*** Opening EXERCISE INPUTS ***

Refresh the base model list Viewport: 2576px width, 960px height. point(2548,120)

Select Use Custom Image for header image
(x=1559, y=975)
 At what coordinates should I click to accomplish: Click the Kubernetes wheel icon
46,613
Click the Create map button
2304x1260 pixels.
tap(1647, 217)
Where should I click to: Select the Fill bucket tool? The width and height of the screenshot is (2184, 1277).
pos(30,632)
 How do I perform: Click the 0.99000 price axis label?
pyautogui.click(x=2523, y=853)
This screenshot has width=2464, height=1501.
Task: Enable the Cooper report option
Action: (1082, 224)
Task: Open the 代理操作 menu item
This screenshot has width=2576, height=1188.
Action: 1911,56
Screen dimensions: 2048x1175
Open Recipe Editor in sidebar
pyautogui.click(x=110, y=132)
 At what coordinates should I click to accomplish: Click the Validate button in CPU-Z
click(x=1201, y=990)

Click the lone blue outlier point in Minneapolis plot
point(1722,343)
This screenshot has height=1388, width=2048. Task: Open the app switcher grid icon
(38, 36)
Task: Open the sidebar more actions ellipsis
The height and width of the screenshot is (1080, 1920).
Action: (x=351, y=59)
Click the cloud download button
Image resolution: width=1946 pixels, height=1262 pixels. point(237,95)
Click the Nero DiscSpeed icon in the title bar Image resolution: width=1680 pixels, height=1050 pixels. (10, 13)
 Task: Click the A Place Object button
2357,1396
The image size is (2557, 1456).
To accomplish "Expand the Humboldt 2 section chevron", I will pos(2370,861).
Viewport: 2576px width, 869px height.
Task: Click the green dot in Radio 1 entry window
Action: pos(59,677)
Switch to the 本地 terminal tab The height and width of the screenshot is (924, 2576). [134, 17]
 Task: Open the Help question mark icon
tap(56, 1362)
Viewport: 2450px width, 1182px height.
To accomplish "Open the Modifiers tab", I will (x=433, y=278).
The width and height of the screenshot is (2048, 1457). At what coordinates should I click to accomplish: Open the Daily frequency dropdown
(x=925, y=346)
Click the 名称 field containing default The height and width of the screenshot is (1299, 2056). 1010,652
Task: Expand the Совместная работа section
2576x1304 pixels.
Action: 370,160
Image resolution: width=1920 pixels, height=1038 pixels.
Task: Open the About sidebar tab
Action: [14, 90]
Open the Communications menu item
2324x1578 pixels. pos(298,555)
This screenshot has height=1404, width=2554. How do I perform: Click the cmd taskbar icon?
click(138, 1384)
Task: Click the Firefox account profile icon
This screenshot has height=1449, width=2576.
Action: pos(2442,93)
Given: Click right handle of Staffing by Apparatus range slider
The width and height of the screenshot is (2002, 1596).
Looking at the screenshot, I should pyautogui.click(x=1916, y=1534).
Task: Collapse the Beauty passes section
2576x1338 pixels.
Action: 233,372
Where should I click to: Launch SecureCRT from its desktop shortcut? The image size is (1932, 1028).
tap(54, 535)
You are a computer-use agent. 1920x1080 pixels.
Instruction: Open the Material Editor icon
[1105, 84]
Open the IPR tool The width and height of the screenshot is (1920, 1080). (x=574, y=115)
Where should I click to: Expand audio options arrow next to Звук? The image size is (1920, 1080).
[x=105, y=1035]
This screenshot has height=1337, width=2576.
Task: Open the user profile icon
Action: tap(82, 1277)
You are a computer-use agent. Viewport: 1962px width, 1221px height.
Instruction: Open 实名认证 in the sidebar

*** Closing EXERCISE INPUTS ***

_DIRECTIONS FOR THIS TASK:_
The answer must consist of every line above that holds the string "computer", copied exactly.

_OUTPUT FOR THIS TASK:_
You are a computer-use agent. 1920x1080 pixels.
You are a computer-use agent. Viewport: 1962px width, 1221px height.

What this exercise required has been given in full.